Got about half way through the ape's depressing "A Report To An Academy" and had to quit reading. This is going to end badly.
Txs. to Lazar Simic for commenting on the hock, and Anonymous whose comment was accidentally erased. Training Center--was it Camden, SC?--I got the same impression at the nice facility in Opeloussas--u can train a horse here.
L. Simic commented to treat the hock aggressively. We coincidentaly had just reached that conclusion. Called the Vet back--Dr. Jackson, Jackson Animal Clinic--on day 14. Insisted the swelling be drained. This did little good.

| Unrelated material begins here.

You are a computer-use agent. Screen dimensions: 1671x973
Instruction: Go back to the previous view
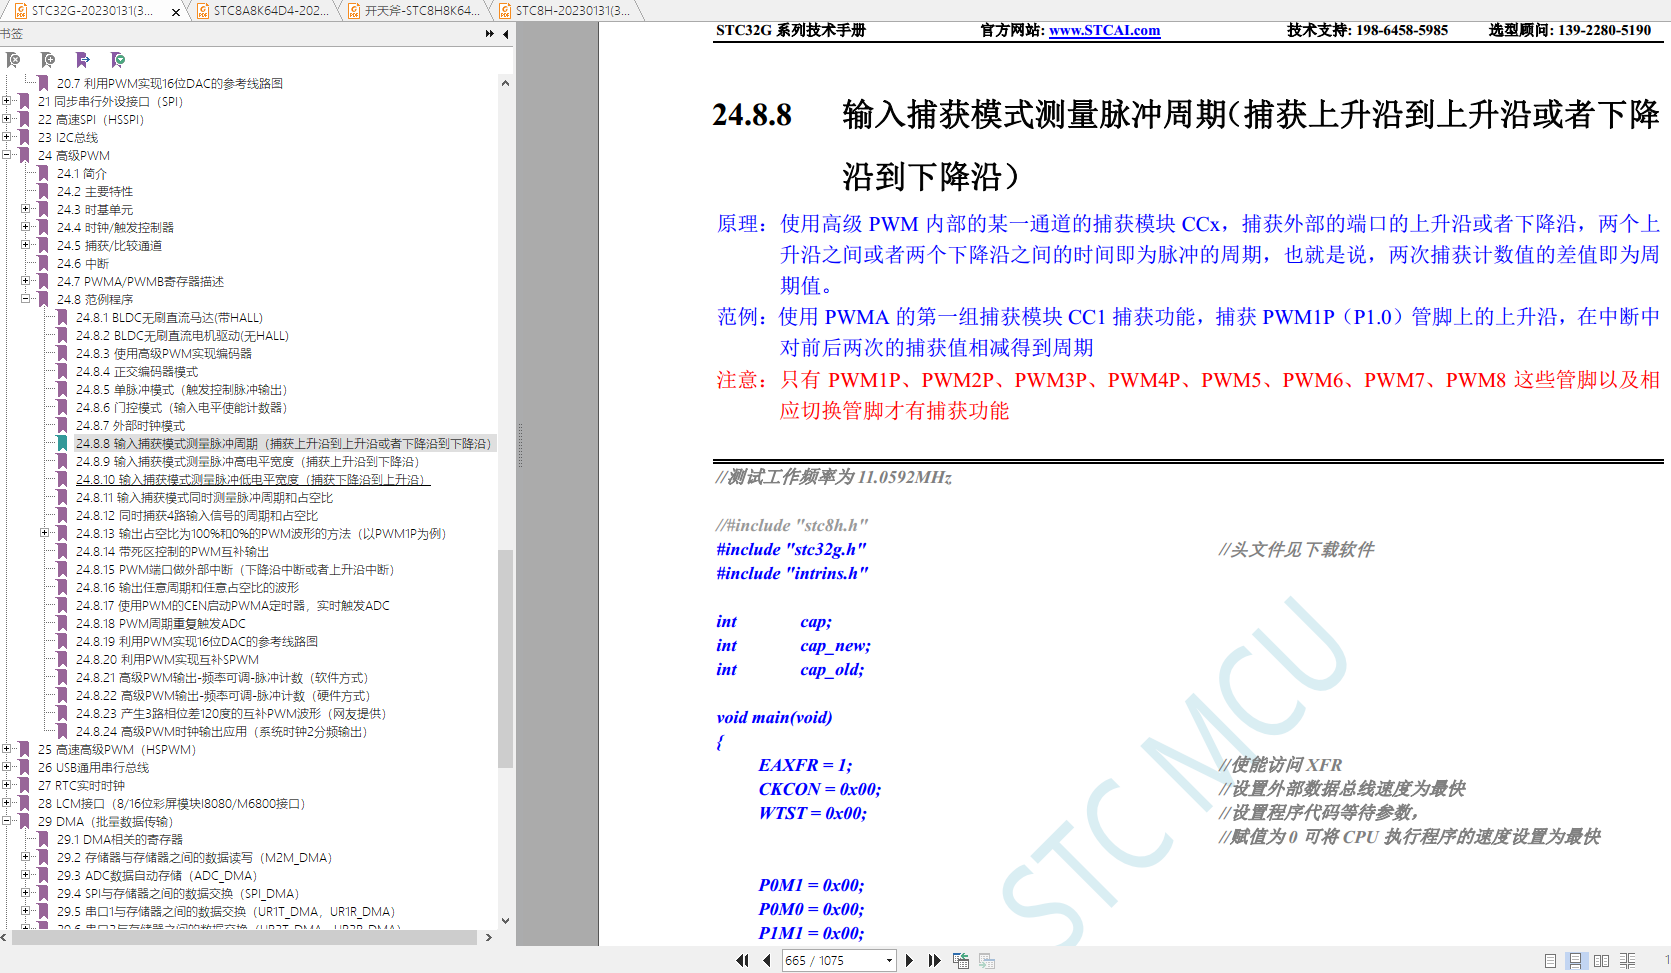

Agreed on aggressive treatment of bute, anti-biotics, sweating with furazone and saran wrap to create heat, vitamin C and glucasomine to aid tissue regeneration, and will X-ray after new year.
Unfortunately, my analysis is that this little barely one inch across wound, a narrow gash from barbed wire, likely will spell the end for the talented #148 as a race horse. Over the cliff. This is logical based on analysis. Post vids of wound soon. There's a small orange size soft swelling over the wound that is failing to recede. Why? Seems fairly obvious to me. One of the three or four ligamentous bands that holds the hock together has been severed. This allows the swelling of the joint over the injury because there's nothing there now to hold it in. In fact there's a little chunk of hard material just under the wound. Doc thinks it may be sliver of bone. My take is more that this is the remains of the severed ligament.
Doc's gut feeling is the situation is minor and will heal. Mine is pessimism. Will see.